[GESTELLTE AUFGABE A] Fasse den folgenden Text über die Suche nach der besten Pizza Maltas in zwei Sätzen zusammen.

Wer die beste Pizza Maltas sucht, der muss eine halbe Odyssee durch das Mittelmeer auf sich nehmen. Mit einem der schnaufenden ÖPNV-Busse muss sich diese Person an den nördlichsten Zipfel der Hauptinsel schaukeln lassen, sich dann mühsam den Weg durch die Menschenmassen auf der Fähre freischlagen, ehe der Dampfer die zwanzigminütige Übersetzung nach Gozo antreten kann. Doch das Erreichen Gozos, eine von zwei Nebeninseln Maltas und die einzige bewohnte, bedeutet noch lange nicht das Ende der Odyssee.
Einmal im altertümlichen Gozo angekommen, folgt das nächste Busabenteuer: Mit knurrendem Magen schlängelt man sich die Serpentinen hoch, ruckelt über unbefestigte Landstraßen und lässt sich beinahe von den rhythmischen Bewegungen des Busses einlullen, bevor sie dann doch kommt: Die deliziöseste Haltestelle des Landes, inmitten des abgelegenen Dorfes Nadur - ein typischer gozitanischer Ort, mit krähenden Hähnen und gackernden Hühnern hinter jeder zweiten Hofmauer. Fünfzehn Minuten strammer Fußmarsch durch die Ödnis noch und "schon" liegt es vor einem, das Epizentrum guten Geschmacks auf Gozo: Die Maxokk Bakery, die es in ihrer über 90-jährigen Geschichte von der örtlichen Dorfbäckerei zur eigenen Sehenswürdigkeit gebracht hat.

[GESTELLTE AUFGABE B] Übertrage aus der Auflistung den Abschnitt, der mit der Zeile beginnt, die „Task: Click black square 8 north of Горлівка“ enthält, und mit der Zeile endet, die „(x=590, y=21)“ enthält, in eine JSON-Liste von Zeichenketten, mit beiden Grenzzeilen, einem Eintrag pro Zeile und ohne Leerzeilen. Lass die Bilder in der Antwort weg.

[BEREITGESTELLTE DATEN]
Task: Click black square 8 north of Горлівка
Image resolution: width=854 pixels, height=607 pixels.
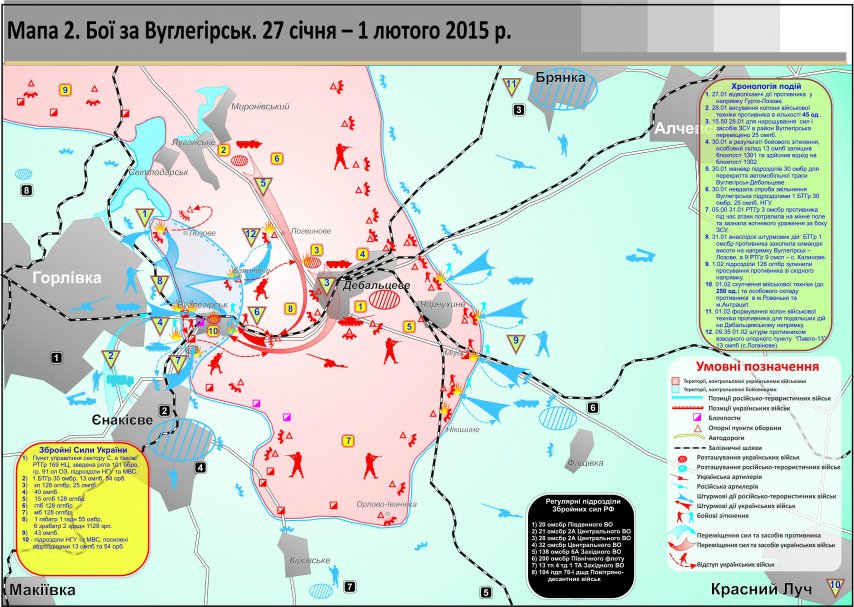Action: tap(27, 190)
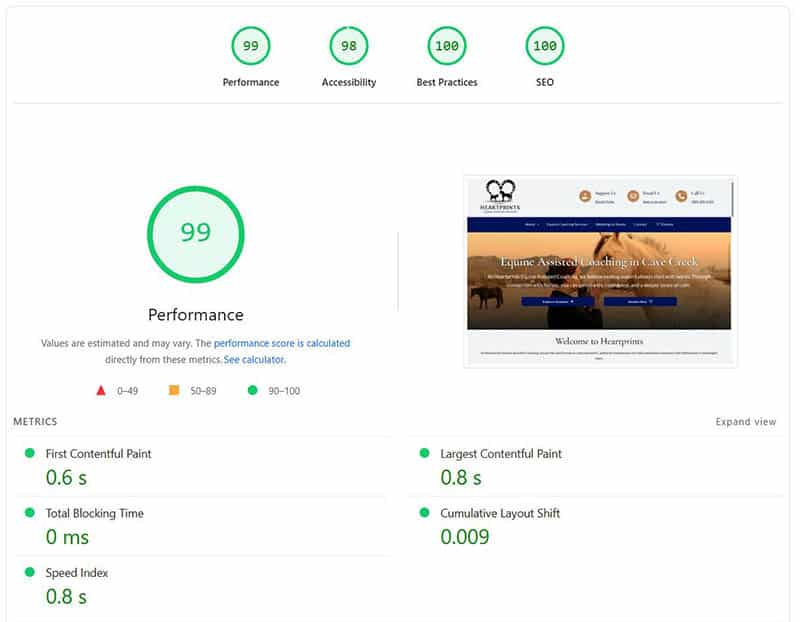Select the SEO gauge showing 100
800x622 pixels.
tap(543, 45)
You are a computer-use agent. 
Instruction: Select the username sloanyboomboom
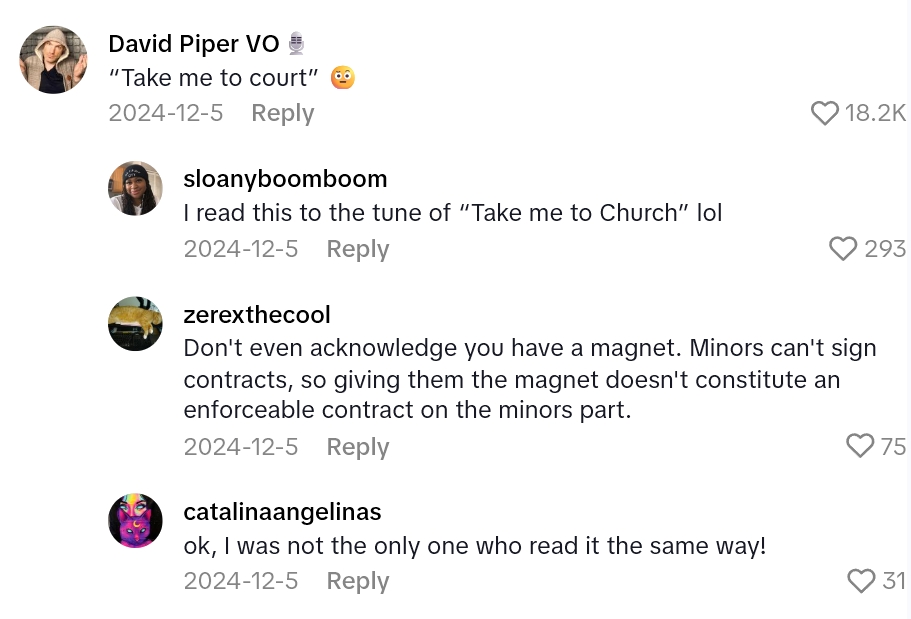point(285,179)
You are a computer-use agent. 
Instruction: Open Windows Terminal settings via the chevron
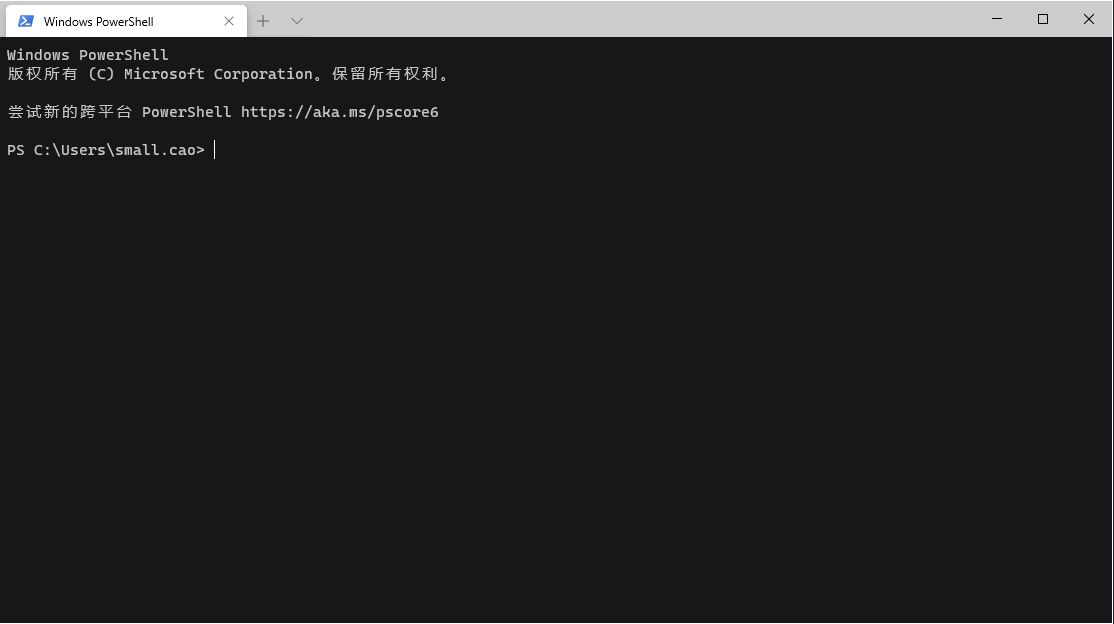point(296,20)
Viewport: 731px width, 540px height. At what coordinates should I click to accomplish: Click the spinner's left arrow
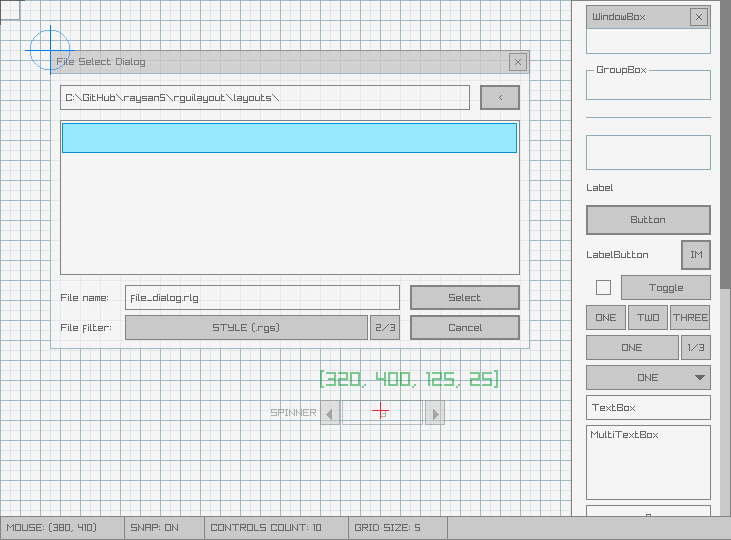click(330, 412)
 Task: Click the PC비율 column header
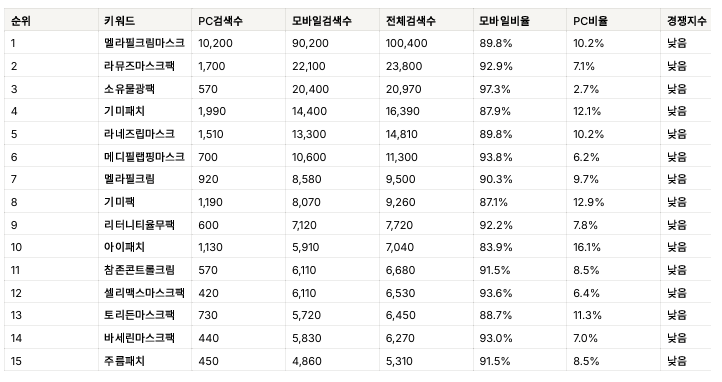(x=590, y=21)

---

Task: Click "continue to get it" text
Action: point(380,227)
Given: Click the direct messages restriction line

---

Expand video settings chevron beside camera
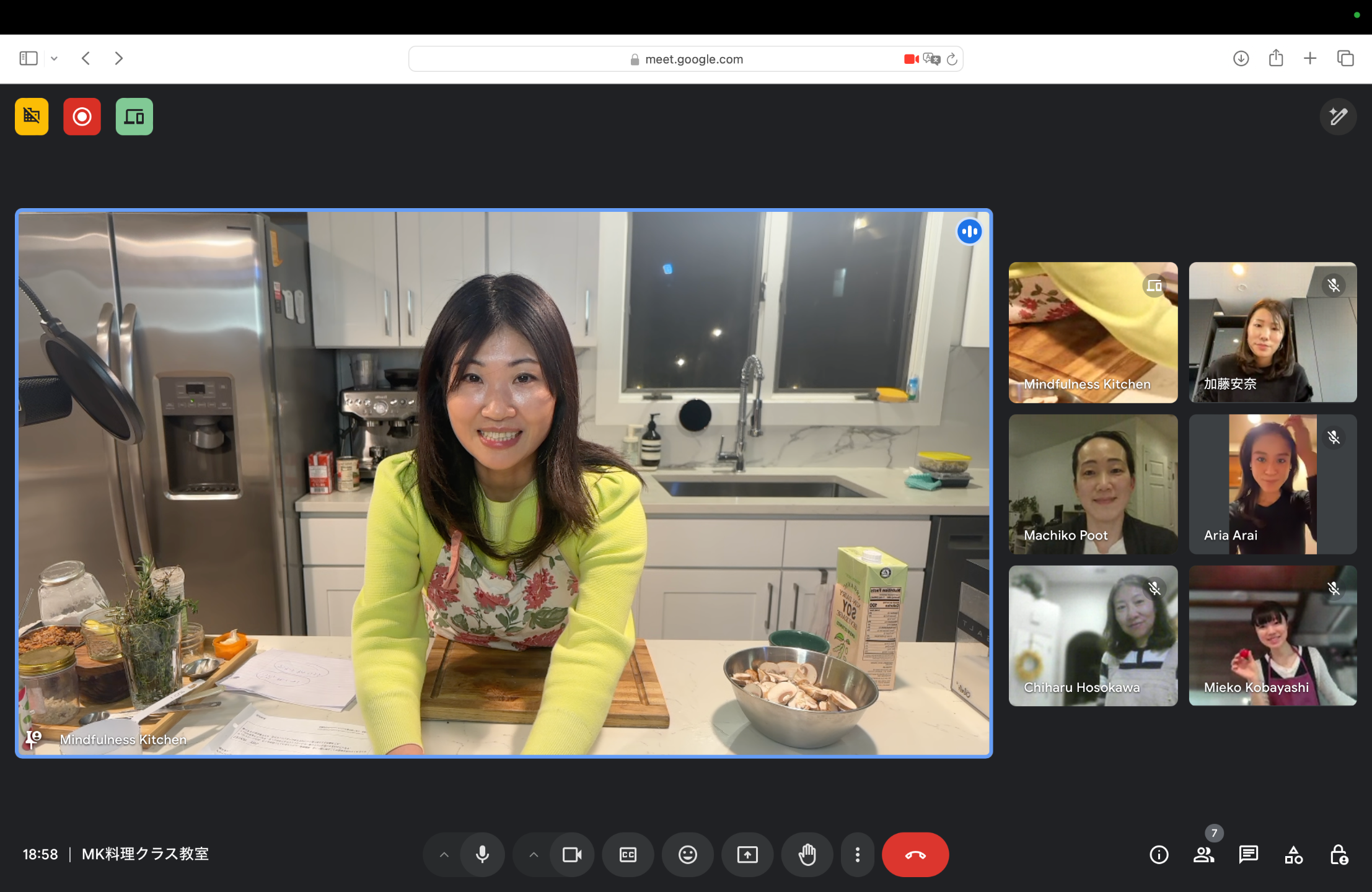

[VOLLSTÄNDIGE AUSGABE A] Wer die beste Pizza Maltas sucht, fährt mit dem Bus an den nördlichsten Zipfel der Hauptinsel und setzt dann in zwanzig Minuten mit der Fähre nach Gozo über, der einzigen bewohnten der zwei Nebeninseln. Dort folgt eine weitere Busfahrt über Serpentinen und unbefestigte Landstraßen bis ins abgelegene Dorf Nadur, von wo ein fünfzehnminütiger Fußmarsch zur Maxokk Bakery führt, die es in über 90 Jahren von der Dorfbäckerei zur eigenen Sehenswürdigkeit gebracht hat.

[VOLLSTÄNDIGE AUSGABE B]
[
  "Task: Click black square 8 north of Горлівка",
  "Image resolution: width=854 pixels, height=607 pixels.",
  "Action: tap(27, 190)",
  "Select the SEO gauge showing 100",
  "800x622 pixels.",
  "tap(543, 45)",
  "You are a computer-use agent. ",
  "Instruction: Select the username sloanyboomboom",
  "point(285,179)",
  "You are a computer-use agent. ",
  "Instruction: Open Windows Terminal settings via the chevron",
  "point(296,20)",
  "Viewport: 731px width, 540px height. At what coordinates should I click to accomplish: Click the spinner's left arrow",
  "click(330, 412)",
  " Task: Click the PC비율 column header",
  "(x=590, y=21)"
]